酒席散了,他带着醉意一同跟我坐车回去,他在车上说了挺多,有走的原因,也有零丁的东西。他说过他其实还是想着留下的,可是由于各种原因,他最终绝定走,他打算回青岛去,于旁观者的身份他也给了我点工作的建议。车的路程不远,准备到站时,我看他酒饮不少,本想送他回家的却被他拒绝了。下车了,他转头对我说“如果还回来东莞,电话联系你”,他说之前说过也有很大可能会回来,然后笑着补了句“我有存你电话,我知道你一定没有我的电话”,我挥了下手并说“有,我有你电话,小心走好吧”,他也向我挥了下手。我有他电话,倒真是有,却是在一张公司打印的通信录上,而不是存在我电话里头,我并不曾给他打过一个电话,有时候我倒觉得自己是个怪人。

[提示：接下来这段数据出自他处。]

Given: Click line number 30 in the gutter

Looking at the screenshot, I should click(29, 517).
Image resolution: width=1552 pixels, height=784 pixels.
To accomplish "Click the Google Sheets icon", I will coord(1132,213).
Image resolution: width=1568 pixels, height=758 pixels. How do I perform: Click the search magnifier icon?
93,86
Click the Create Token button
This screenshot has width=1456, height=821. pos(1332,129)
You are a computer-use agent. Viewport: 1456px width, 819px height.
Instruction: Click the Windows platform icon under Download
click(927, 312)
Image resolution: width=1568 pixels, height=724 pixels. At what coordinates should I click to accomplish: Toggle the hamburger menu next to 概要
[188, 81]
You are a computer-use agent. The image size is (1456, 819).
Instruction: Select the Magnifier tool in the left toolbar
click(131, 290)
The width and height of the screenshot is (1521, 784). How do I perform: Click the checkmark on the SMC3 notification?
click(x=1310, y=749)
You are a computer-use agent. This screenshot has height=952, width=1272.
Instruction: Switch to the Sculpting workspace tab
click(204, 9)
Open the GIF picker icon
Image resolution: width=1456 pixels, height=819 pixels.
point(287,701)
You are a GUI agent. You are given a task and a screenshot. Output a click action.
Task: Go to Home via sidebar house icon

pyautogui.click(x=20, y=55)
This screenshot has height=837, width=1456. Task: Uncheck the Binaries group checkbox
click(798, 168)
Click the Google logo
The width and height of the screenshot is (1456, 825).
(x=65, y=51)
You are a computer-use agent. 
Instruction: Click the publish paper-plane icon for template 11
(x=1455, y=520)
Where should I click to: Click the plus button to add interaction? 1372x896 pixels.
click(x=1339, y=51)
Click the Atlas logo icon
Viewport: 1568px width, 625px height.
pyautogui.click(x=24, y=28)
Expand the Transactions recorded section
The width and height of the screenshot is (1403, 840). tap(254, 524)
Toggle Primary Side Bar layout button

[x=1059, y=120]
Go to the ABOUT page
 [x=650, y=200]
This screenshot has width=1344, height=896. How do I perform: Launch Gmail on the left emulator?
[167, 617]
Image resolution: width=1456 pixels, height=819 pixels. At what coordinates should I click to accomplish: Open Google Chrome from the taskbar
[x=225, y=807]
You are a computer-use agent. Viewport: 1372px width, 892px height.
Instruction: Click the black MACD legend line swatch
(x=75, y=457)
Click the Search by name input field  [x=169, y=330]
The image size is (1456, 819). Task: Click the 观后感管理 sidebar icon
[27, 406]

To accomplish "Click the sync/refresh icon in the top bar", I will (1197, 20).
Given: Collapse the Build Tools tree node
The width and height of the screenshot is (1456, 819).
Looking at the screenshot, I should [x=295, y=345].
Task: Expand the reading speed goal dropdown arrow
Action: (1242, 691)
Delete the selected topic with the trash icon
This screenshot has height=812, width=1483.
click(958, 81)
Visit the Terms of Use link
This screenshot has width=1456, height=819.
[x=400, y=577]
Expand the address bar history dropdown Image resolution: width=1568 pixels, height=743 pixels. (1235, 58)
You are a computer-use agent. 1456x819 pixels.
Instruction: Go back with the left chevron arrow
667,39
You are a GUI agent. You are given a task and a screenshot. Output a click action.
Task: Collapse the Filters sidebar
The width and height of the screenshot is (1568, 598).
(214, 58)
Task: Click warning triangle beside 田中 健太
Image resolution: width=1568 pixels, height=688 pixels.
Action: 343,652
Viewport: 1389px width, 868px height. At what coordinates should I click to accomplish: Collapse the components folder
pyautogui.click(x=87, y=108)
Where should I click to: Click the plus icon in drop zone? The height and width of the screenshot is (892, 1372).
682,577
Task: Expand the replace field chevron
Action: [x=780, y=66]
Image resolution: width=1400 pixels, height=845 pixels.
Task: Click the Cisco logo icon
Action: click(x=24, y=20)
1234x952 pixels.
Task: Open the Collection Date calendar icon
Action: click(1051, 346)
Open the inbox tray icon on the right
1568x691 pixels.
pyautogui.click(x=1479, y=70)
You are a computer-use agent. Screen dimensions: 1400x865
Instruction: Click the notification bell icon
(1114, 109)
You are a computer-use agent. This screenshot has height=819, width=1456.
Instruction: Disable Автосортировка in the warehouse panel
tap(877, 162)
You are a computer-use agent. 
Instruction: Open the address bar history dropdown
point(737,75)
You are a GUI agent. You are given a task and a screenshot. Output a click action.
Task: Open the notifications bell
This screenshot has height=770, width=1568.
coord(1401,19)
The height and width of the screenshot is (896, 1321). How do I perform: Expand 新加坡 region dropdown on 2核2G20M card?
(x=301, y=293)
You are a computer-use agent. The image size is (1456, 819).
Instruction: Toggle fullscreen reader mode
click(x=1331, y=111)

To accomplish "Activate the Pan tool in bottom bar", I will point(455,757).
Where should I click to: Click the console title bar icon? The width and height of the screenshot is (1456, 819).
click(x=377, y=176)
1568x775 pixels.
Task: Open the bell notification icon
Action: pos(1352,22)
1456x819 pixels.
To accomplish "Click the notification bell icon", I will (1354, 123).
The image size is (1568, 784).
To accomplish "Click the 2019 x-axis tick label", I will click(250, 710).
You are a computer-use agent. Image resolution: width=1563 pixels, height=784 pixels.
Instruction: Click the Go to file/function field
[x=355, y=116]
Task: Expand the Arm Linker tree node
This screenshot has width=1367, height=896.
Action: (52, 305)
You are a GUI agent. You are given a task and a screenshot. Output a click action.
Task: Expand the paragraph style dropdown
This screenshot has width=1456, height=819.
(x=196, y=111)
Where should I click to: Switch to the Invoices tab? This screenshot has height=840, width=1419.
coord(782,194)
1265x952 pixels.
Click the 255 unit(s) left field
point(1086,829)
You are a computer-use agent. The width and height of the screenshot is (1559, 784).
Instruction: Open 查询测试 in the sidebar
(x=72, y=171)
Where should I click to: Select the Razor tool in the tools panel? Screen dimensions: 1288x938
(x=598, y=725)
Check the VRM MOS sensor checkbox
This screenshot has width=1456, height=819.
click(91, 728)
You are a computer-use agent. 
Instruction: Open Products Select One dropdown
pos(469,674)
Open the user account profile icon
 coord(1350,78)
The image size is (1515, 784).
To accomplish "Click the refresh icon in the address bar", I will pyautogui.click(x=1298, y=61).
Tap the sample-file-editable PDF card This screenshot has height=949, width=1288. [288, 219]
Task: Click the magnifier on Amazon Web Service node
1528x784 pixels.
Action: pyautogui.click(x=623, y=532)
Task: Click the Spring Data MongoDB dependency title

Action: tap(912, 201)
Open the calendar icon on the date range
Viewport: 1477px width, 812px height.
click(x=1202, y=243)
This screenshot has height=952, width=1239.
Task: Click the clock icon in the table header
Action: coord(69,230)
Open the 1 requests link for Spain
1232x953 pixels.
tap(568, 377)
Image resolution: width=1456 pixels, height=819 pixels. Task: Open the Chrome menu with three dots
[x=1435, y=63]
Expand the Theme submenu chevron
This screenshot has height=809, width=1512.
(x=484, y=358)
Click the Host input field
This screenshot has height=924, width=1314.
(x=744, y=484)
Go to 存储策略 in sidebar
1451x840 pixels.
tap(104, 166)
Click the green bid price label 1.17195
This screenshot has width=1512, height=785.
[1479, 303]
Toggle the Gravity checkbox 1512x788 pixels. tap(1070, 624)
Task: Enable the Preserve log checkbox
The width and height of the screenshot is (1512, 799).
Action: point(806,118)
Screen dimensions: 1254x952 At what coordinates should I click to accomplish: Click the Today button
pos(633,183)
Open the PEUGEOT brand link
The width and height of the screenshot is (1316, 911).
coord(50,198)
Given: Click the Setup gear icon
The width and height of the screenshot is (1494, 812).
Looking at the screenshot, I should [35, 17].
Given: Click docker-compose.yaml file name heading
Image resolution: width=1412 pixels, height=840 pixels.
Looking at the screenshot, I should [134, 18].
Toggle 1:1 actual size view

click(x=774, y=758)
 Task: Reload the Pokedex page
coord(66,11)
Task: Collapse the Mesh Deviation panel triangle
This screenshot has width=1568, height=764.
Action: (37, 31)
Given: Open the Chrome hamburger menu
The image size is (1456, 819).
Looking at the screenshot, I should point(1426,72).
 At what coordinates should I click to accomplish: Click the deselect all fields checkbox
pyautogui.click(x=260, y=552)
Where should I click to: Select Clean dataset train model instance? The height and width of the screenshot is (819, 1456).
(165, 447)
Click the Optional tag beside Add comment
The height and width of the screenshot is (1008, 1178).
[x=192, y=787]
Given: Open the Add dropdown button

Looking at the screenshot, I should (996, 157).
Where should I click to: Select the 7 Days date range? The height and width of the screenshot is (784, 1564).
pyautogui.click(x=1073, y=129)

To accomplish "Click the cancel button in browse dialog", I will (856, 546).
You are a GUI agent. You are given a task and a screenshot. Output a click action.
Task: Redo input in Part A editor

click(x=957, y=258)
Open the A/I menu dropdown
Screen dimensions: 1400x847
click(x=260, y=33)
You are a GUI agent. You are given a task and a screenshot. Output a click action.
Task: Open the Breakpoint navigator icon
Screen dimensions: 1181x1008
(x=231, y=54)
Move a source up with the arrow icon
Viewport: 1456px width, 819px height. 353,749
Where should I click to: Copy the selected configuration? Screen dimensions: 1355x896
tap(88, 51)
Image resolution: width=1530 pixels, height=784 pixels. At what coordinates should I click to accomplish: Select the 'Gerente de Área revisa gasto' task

我并不是讨厌他,他本该在我的通信录里,因为他是我的一位朋友,要不我就不会为他送行下肚几杯的酒,还眷眷不休地说送他回去,但我却没存下他的电话。于类似的问题,有时我也会问自己,可从来答不上。明天回去存上,将错就错。

散了。

车继续前行,我这趟并非回家,要在下几站才下车,一位朋友结婚,今晚我是带着酒意去“做兄弟”。几排炮竹声响起来,我们的车队就出发去新娘所在地,车程有点远,一路上时间越过12点,六一到了,我们出发去接新娘。经过几道礼节游戏搭上新娘我们就回去了,在接新娘时我们放了足够多的彩炮,整个地面铺上了五彩的喜庆颜色,是婚礼的颜色。夜里,我坐在往回的车上时,总有种说不尽的感觉。我很喜欢开夜车,走在静得让人发慌的路上,脚踏着油门,越踩越深,像缓缓地下嵌于沼泽一样。这分安静加上从窗里吹进的风,会让我想起一个人,就这样一路上深溺,不知为何。

到家。

夜已入深,我全身犹豫散掉的架子一样,眼皮越来越沉,撑开的眼里像布满紧致的铁丝,一到家我二话不说就趟床上,本来想借着一身疲惫安静地睡去,却发现自己辗转反侧,思绪搅成团无法入睡。我也不知道是什么给我打了一筒鸡血,睡意渐渐全没,只好玩了下平板刷了下微薄,然后埋头想倒睡,结果无奈只好起床写下这篇日志。

现在天已微亮,日志已写完了,我还得想点东西呆呆,好把剩下的一个多小时也消磨掉,那样我就可以在7点时洗个澡,然后出去食一个早餐,带上杯咖啡上班去,希望不会上新闻头条《某程序猿猝死》。